**Text excerpt:**
Total population | |
---|---|
5700 | |
Regions with significant populations | |
United States | |
Languages | |
English, formerly Klamath | |
Related ethnic groups | |
Modoc, Yahooskin, Klamath people |
Klamaths traditionally (and to this day) believe everything anyone needed to live was provided by the Creator in their rich land east of the Cascades. They saw success as a reward for virtuous striving and likewise as an assignment of spiritual favor; thus, elders counseled, "Work hard so that people will respect you."
For thousands of years, the Klamath people survived by their industriousness. When the months of long winter nights were upon them, they relied on prudent reserves from the abundant seasons. Toward the end of March, when supplies dwindled, large fish surged up the Williamson, Sprague, and Lost River. On the Sprague River, where Gmok'am'c first began the tradition, the Klamath's still celebrate the Return of C'waam (Lost River sucker (Deltistes luxatus)) Ceremony.[1]
The Klamath bands were bound together by ties of loyalty, family, and food. They lived along the Klamath Marsh, on the banks of Agency Lake, near the mouth of the Lower Williamson River, on Pelican Bay, beside the Link River, and in the uplands of the Sprague River Valley.

**Data shown:**
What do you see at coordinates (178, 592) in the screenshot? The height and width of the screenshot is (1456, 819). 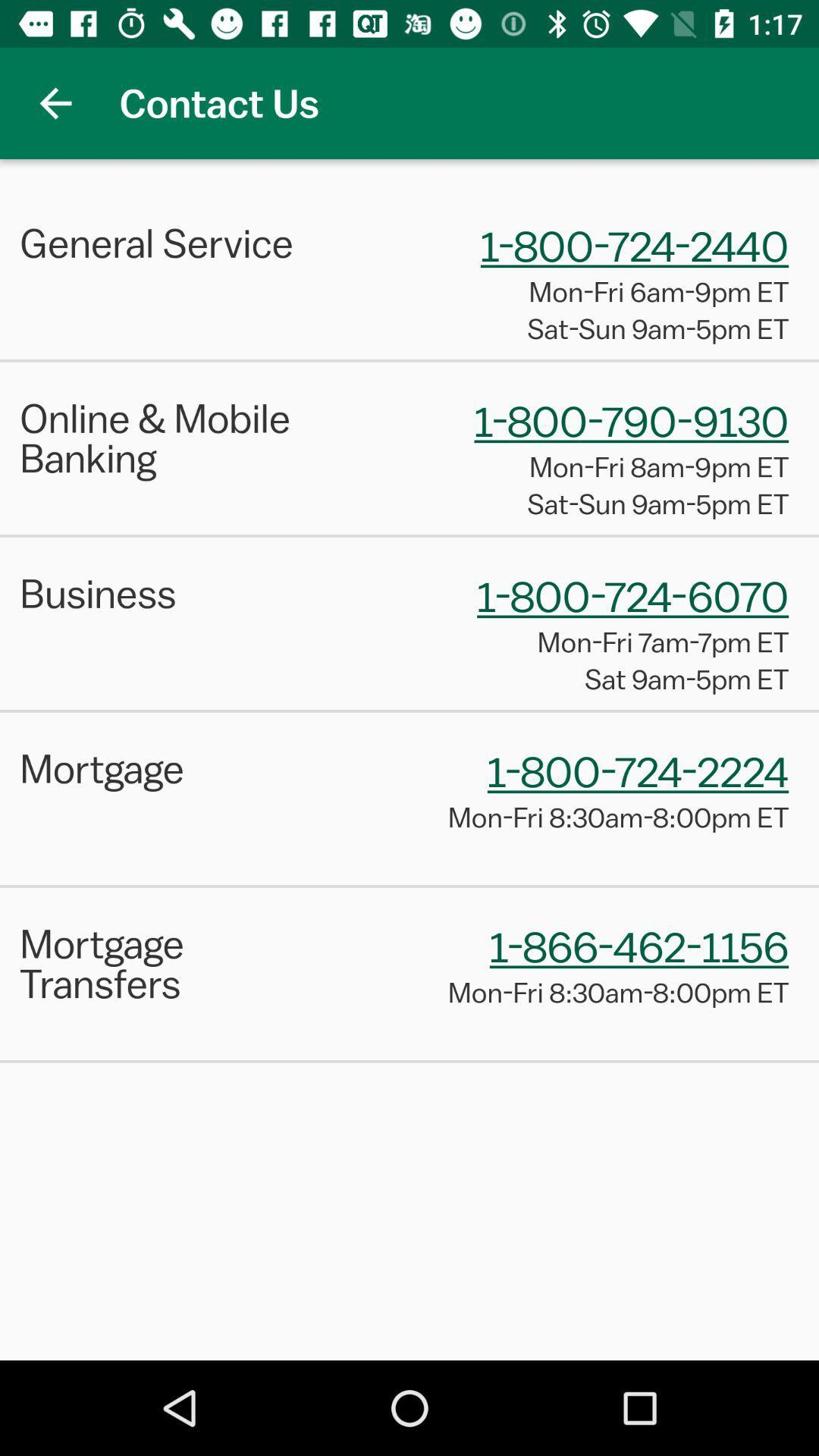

**Work instructions:**
According to the text on the Klamath people, on which river did Gmok'am'c first begin the tradition of the Return of C'waam Ceremony?

**Task result:**
The Sprague River.